At their core, however, most of these coinciding crises are inherently human: produced by our behavioural patterns and experienced through our mental frameworks. They are therefore inseparable from our psychological processes. Yet the frameworks used to interpret these crises remain narrow: lawyers, economists, and policymakers seeking to address them often struggle to account for their inherently psychological roots. As behavioural scientists have long noted, policy design that disregards how individuals actually think and feel often fails to achieve its goals, regardless of its technical merit (Thaler & Sunstein, 2008).
The consequence of this is a widening gap between policy and lived experience; between what is expected from policies, and how citizens actually perceive, internalise, and react to them. This gap is not merely technical; it rather poses an active threat to institutional trust and perceptions of procedural fairness, both of which psychology scholars acknowledge as preconditions for effective governance (Tyler, 2006). Leaving lived realities unaddressed carries grave consequences as disengagement and resistance are likely to follow, thus weakening our collective capacities to respond to today’s manifold challenges.
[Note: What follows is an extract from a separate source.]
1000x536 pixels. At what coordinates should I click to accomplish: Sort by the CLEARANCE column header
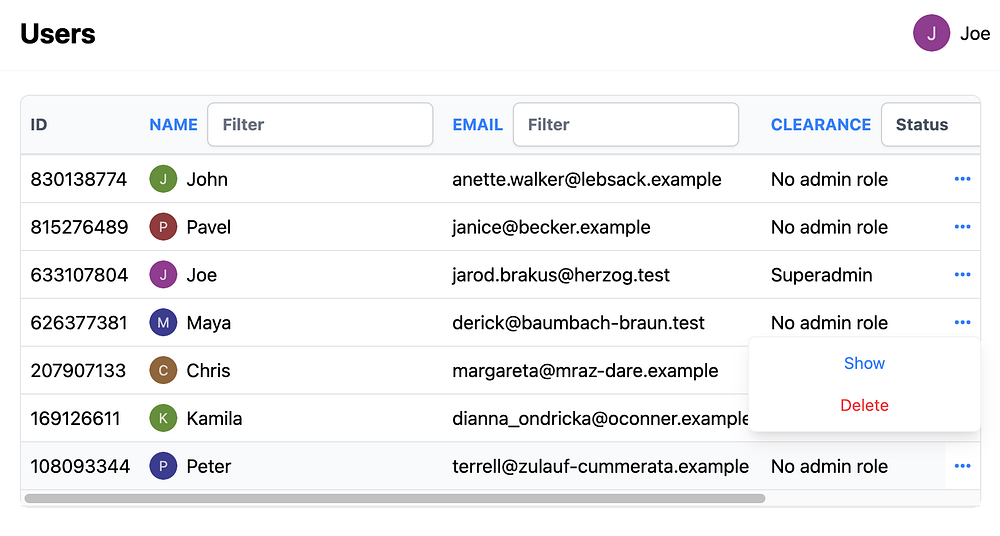click(x=820, y=125)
This is the blind spot at the heart of contemporary policymaking, and too often we lose sight of it, focusing on yet another crisis. [blindspot] is born out of this realisation. Policies can only succeed when citizens view them as legitimate, when organisations can adapt to them, and when human behaviour aligns with their aims. All three conditions are fundamentally psychological in nature. [blindspot] aims to bridge the gap between policy and lived realities by drawing on psychological insights, offering analyses of the political landscape, the ‘polycrisis,’ and the minds that shape it.